Dean and Dan Caten’s latest runway show was an exuberant exploration of the twin dynamic, perfectly fitting for the irrepressible Canadian brothers. Who better to illustrate "the two sides of the coin" than these fashion dynamos, who live and breathe the reality of being a day-and-night double version of each other? Their show was a delightful spectacle—fun, uplifting, with just the right amount of camp, and brimming with maximalist, mashed-up styling. In today’s often monotone fashion landscape, it felt like a breath of fresh air.
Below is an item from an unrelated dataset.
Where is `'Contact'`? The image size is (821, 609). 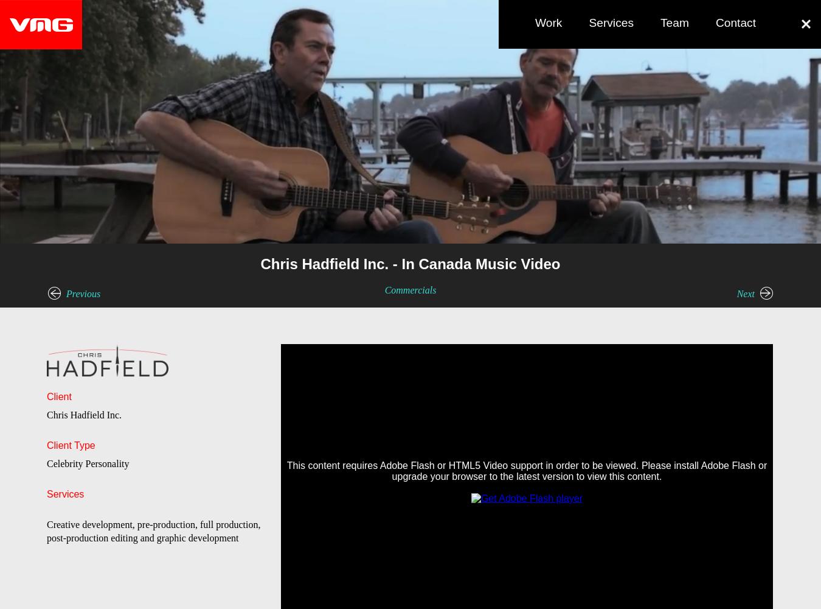
'Contact' is located at coordinates (735, 23).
The show’s cast featured sets of twins, one dressed in Dsquared2’s signature grungy daywear. Upon entering a "makeover machine," the other twin emerged transformed, glammed up in an evening version of what the first was wearing. The set, a sleek white box, provided a glossy backdrop for the grand finale, where the Catens made a memorable appearance. Dan sported a macho look with fitted black jeans and a see-through glittery chiffon shirt, while Dean wowed as a diva with a flame-red hairdo and a black corset dress, revealing his legs and strutting confidently on ultra-high stilettos. They brought the house down. The show itself was a visual treat, featuring 'busted' models in the brand’s flashy, trashy nouveau take on the Y2K aesthetic it helped pioneer—oversized faux fur trapper hats, distressed denim, and blinged-out accessories. These models underwent a glow-up halfway down the runway, stepping into a futuristic pod reminiscent of the 00s makeover series Snog, Marry, Avoid . With the event announced via a clinical bottle of undisclosed liquid invite—interpreted by some as Botox, others as Ozempic—the made-over models emerged with enhanced faces and high-glam, floor-sweeping gowns, enormous feathered coats, and sleek, sexy, 70s-inspired tailoring. It was a tongue-in-cheek ode to the power of plastic surgery and its influence far beyond fashion. As the last model disappeared backstage, the audience was momentarily left in suspense with only one Caten appearing for a runway lap. Confusion gave way to delight as George Michael’s "Freedom 90!" blared from the speakers, and Dean stepped out in full drag, wearing a dress reminiscent of Diana's revenge dress, towering stilettos, and a coiffed orange wig that channelled Linda Evangelista at her peak. The audience erupted in applause, proving that if there’s one thing the twins know how to do, it’s put on an unforgettable show.